Thèse de doctorat de l'École Polytechnique, 19 octobre 2006.

Éric Péquignot

Détermination de l'émissivité et de la température des surfaces continentales. Application aux sondeurs spatiaux infrarouges HIRS et AIRS/IASI.

Résumé :
Les surfaces continentales représentent environ un tiers de la surface totale de notre globe. Très hétérogènes spatialement et en constante évolution, elles jouent un rôle primordial dans les bilans énergétique, hydrique et carboné du système Terre car elles constituent une interface avec l'atmosphère et l'océan et sont par conséquent en interaction très forte avec ces deux compartiments, tout particulièrement l'atmosphère.
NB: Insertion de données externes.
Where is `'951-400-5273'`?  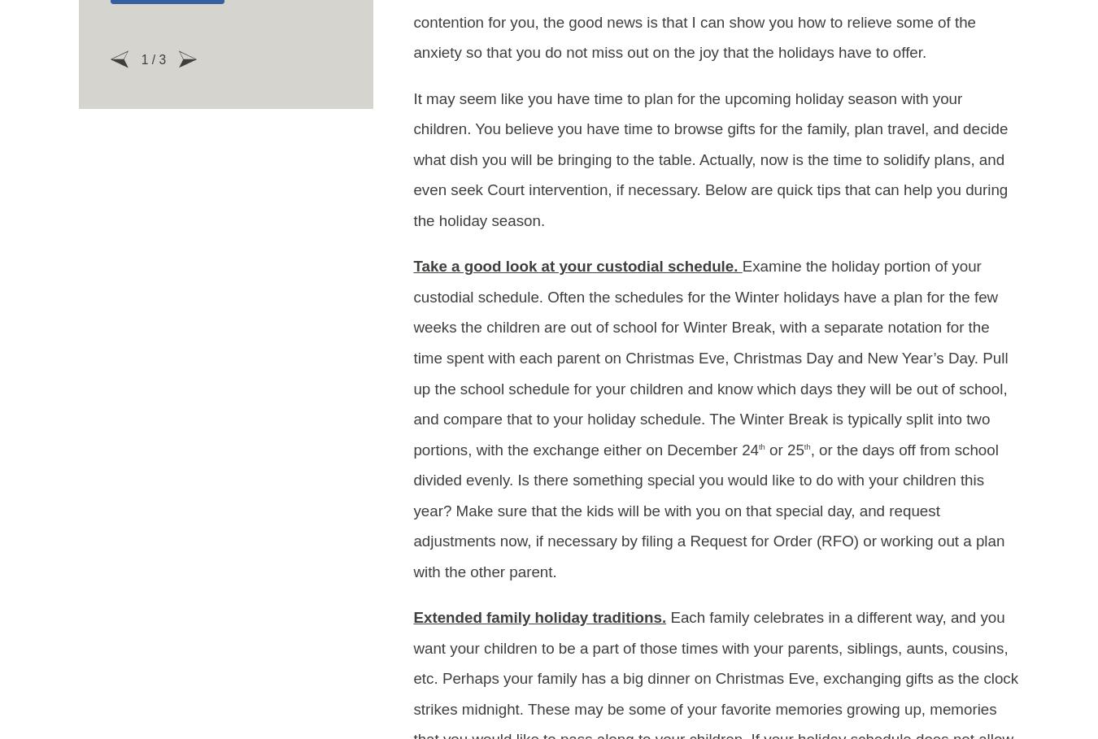 '951-400-5273' is located at coordinates (548, 468).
Si la mesure in situ fut la première et reste irremplaçable, l'observation spatiale de la Terre apparaît désormais indispensable par ses capacités de surveillance globale et continue, conditions nécessaires à l'appréhension de l'ensemble des phénomènes naturels ou anthropiques qui contrôlent notre environnement et son évolution.
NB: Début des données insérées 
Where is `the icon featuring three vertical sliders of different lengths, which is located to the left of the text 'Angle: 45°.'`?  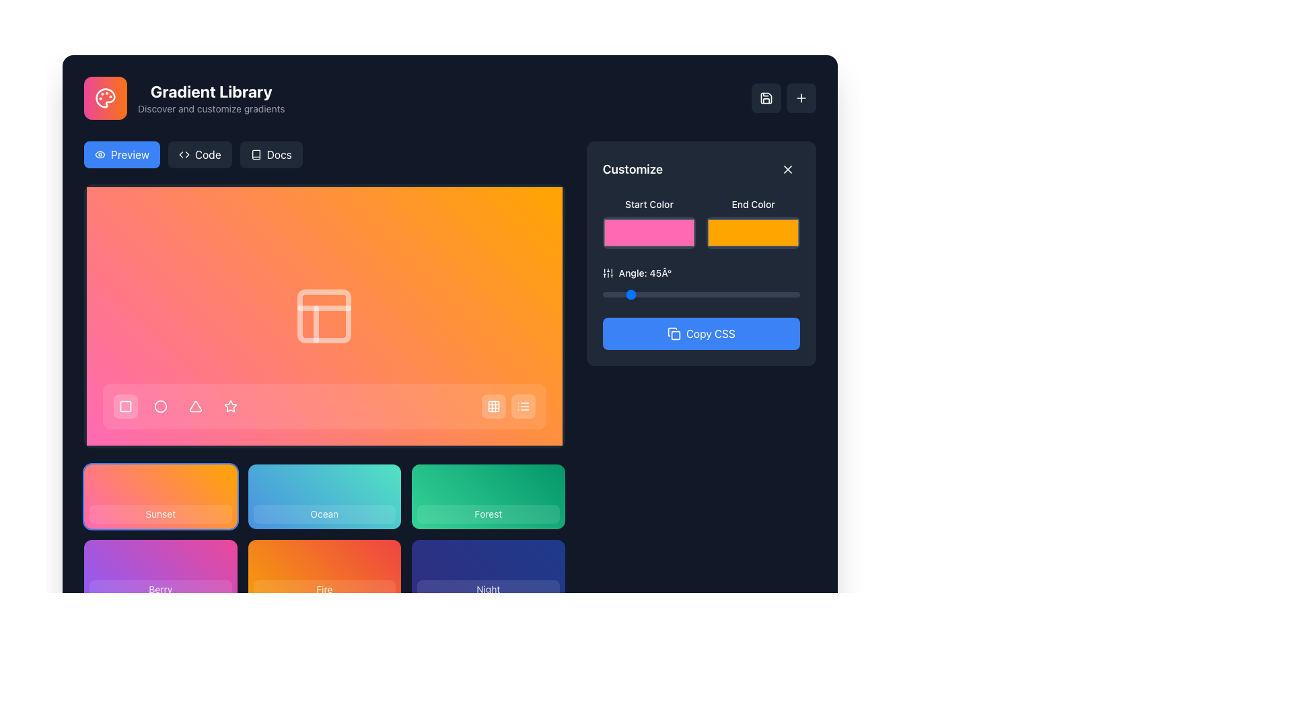
the icon featuring three vertical sliders of different lengths, which is located to the left of the text 'Angle: 45°.' is located at coordinates (607, 272).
L'originalité de ce travail réside dans l'utilisation des sondeurs infrarouges HIRS (1ière génération) et AIRS (2ième génération) pour caractériser les surfaces continentales au travers de deux variables clés : l'émissivité spectrale et la température de surface (ou température de « peau »).
L'émissivité spectrale est une propriété intrinsèque de la surface émettrice et dépend à la fois de sa composition, de sa texture et de son contenu en eau alors que la température de surface est une variable thermodynamique qui dépend principalement des conditions d'insolation, de la composition et de la dynamique de la couche limite atmosphérique. Une bonne connaissance de ces deux variables est indispensable d'une part pour obtenir des informations sur la composition des sols et suivre leur évolution dans le temps et, d'autre part, pour estimer le bilan d'énergie à la surface de la terre. L'émissivité intervient aussi comme condition aux limites lors des processus d'interaction entre la surface et atmosphère. Souvent elle n'est pas bien prise en compte dans les modèles, induisant du même coup une erreur potentiellement importante dans l'estimation des flux d'énergie à la surface et dans le calcul de la température de surface. Enfin, la prise en compte du spectre de l'émissivité infrarouge au dessus des surfaces continentales permet d'améliorer la détermination des profils atmosphériques de température et de vapeur d'eau et la détection des aérosols et des nuages.
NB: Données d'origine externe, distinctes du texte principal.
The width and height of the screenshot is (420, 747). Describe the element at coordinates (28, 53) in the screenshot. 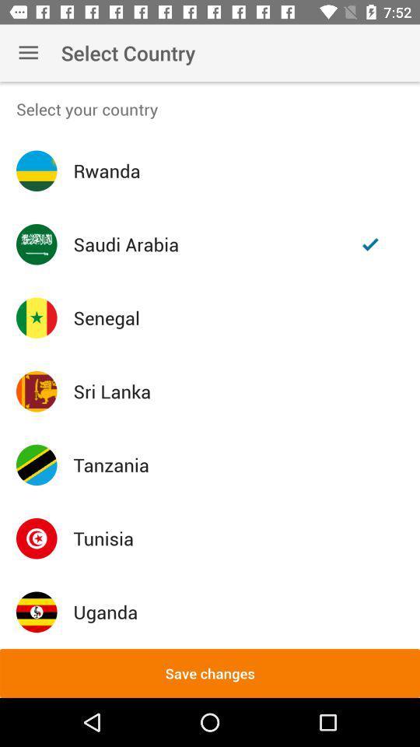

I see `the icon next to the select country item` at that location.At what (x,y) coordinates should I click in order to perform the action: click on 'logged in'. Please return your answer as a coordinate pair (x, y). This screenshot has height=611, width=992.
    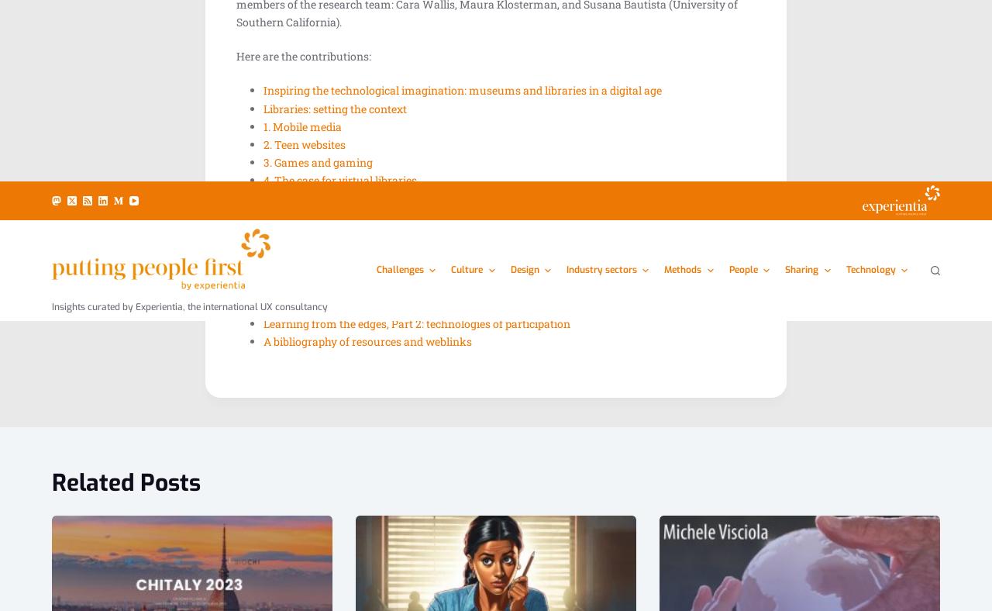
    Looking at the image, I should click on (271, 306).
Des cartes mensuelles, globales, d'émissivité et de température de surface, ainsi que des spectres à haute résolution spectrale d'émissivité sont les résultats marquants de ce travail.

Abstract:
Continental surfaces cover approximately 33% of the Earth surface. Because of their diversity and constant evolution, they play an essential role in the Earth energy, water and carbon balance. They are also the interface between the atmosphere and the ocean. Consequently they strongly interact with these two compartments, quite particularly with the atmosphere.
If the measure in situ was first and remains irreplaceable, spatial observation of the Earth is the only way to a global and continuous coverage, necessary to understand all natural or anthropological phenomena controlling our environment and its evolution.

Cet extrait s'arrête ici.